NHS England hopes its 10-year strategy will be the vision over which political parties fight to demonstrate the closest alignment with their own plans. The organisation’s new strategy director is already building on his chief executive’s wish to threaten a herd of health policy sacred cows.
Meanwhile consultation will soon begin on the second Department of Health mandate to NHS England. The tension between these two parallel processes is rising along with the summer temperatures.
‘There is a real danger that wrestling with difficult questions recent reforms have done little to address will become a battle for supremacy’
But there is also a welter of consultations and guidance being generated by Monitor and the Care Quality Commission. These are more technocratic but they are still allied to developing an approach perceived to be central to underpinning the public interest in healthcare.

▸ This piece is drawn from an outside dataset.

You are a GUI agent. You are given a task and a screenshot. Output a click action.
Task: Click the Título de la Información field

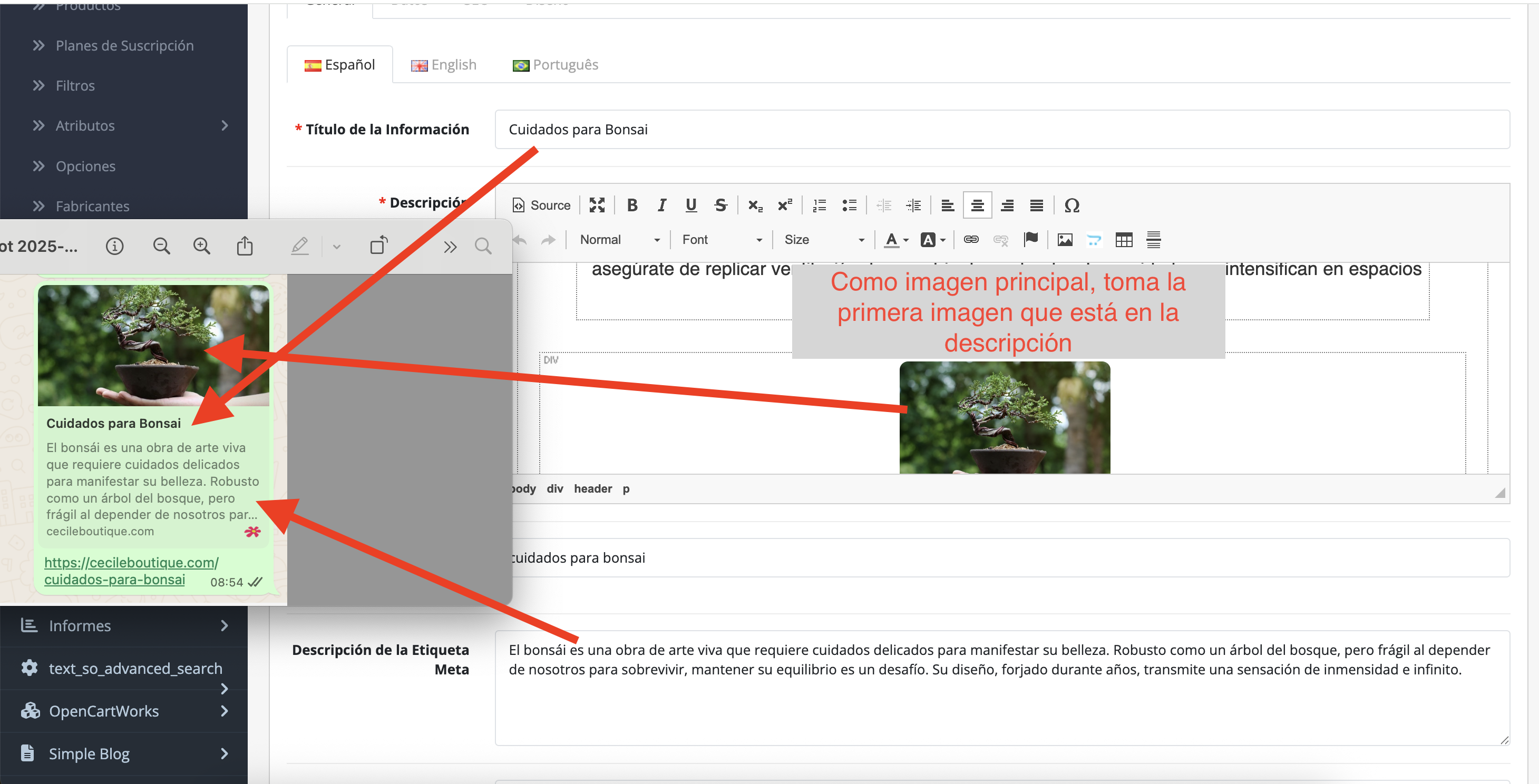coord(1001,130)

It is no bad thing to have so many clever people wrestling with difficult questions that recent reforms have done little to address. But there is a real danger – especially between NHS England and the DH – that it becomes, primarily, a battle for supremacy.
A service sick with reform fatigue and struggling with myriad day to day concerns will look for a rapid and clear consensus about where the service is going and how it might best get there.